Page excerpt >>
»»
Articles 1(1) and 2(1) of the Convention.Freedom of seafarers to leave their employment. In its previous comments the Committee noted that section 67 of the standard conditions of service of seafarers (Decree No. 88-171 of 13 September 1988) provides that the employment relationship may on no account be terminated outside the national territory. It noted that section 65 of the conditions of service provided for a six-month period of notice for officers and three months’ notice for other ranks. The Committee notes that Decree No. 88-171 of 13 September 1988 was repealed by Executive Decree No. 05-102 of 26 March 2005 establishing the conditions of employment of seafarers in merchant shipping and fisheries. It notes with regret that section 56 of Executive Decree No. 05-102 reproduces the provisions of section 67 of Decree No. 88-171. Moreover, it notes that section 53 provides that any seafarer wishing to terminate an employment relationship must inform the shipowner in writing, and the latter has 15 days following receipt of the letter to accept or refuse the resignation request. If there is no reply from the shipowner during the 15‑day period, the resignation request is deemed to have been accepted (section 55(3)).

The Committee notes the Government’s statement, in its supplementary reports received in November 2008 and January 2009, that the provision establishing that the employment relationship may on no account be terminated outside the national territory has been maintained with a view to protecting both the interests of seafarers, by removing the possibility of arbitrary dismissal, and those of the shipowner, by preventing the latter from having to bear undue costs connected with repatriation and replacement of the seafarer. However, the Government explains that, if the contract expires during a stopover in a foreign port, the seafarer retains the possibility of leaving the vessel with the shipowner then being responsible for all necessary measures for the seafarer’s repatriation.

While noting these explanations, the Committee is bound to make the same comment as it did with regard to the former provisions, namely that, even though section 56 of Executive Decree No. 05-102 protects seafarers against dismissal which could result in being put off the vessel outside the national territory, this provision does not enable a seafarer to leave his employment after expiry of the notice period if he is not on national territory at that time. The Committee emphasizes once again that the provision prohibiting seafarers from terminating their employment, even after the completion of the statutory period of notice, while they are outside the national territory has the effect of turning a contractual relationship voluntarily entered into by the parties into service imposed by law for an indefinite period. The Committee therefore requests the Government to repeal or amend section 56 of Executive Decree No. 05-102 of 26 March 2005. Moreover, it asks the Government to indicate the nature and content of the commitments undertaken by officers at the time of recruitment, given that section 53(2) of Executive Decree No. 05-102 states that officers can only leave their employment after fulfilling all the commitments which they undertook at the time of their recruitment.
««
[Stored entries]
»»
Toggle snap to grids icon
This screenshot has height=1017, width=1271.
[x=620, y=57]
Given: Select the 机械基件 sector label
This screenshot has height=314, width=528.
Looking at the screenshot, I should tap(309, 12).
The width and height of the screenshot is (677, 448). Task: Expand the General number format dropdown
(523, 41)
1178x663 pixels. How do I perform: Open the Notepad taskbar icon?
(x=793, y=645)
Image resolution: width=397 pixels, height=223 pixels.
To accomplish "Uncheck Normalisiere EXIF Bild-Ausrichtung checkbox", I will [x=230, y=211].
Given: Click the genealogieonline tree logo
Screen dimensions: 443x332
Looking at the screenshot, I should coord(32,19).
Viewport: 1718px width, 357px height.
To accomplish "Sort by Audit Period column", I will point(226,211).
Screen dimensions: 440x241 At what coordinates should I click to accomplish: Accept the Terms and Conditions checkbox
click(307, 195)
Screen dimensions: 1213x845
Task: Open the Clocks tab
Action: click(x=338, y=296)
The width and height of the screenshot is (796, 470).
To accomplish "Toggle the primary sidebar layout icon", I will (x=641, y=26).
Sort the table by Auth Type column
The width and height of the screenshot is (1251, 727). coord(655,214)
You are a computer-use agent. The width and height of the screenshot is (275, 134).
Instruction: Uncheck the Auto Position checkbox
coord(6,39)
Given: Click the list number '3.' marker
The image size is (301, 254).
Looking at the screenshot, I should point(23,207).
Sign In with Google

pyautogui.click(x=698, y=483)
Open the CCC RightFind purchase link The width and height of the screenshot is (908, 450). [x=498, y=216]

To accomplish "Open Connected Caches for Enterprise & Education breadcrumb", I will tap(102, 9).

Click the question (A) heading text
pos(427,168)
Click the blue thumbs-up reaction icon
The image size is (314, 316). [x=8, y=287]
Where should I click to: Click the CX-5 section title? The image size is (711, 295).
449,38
««
Task to complete >> According to the page excerpt on seafarers leaving their employment, how long does a shipowner have after receiving a seafarer's written resignation letter to accept or refuse it?

Complete answer >> The shipowner has 15 days following receipt of the letter.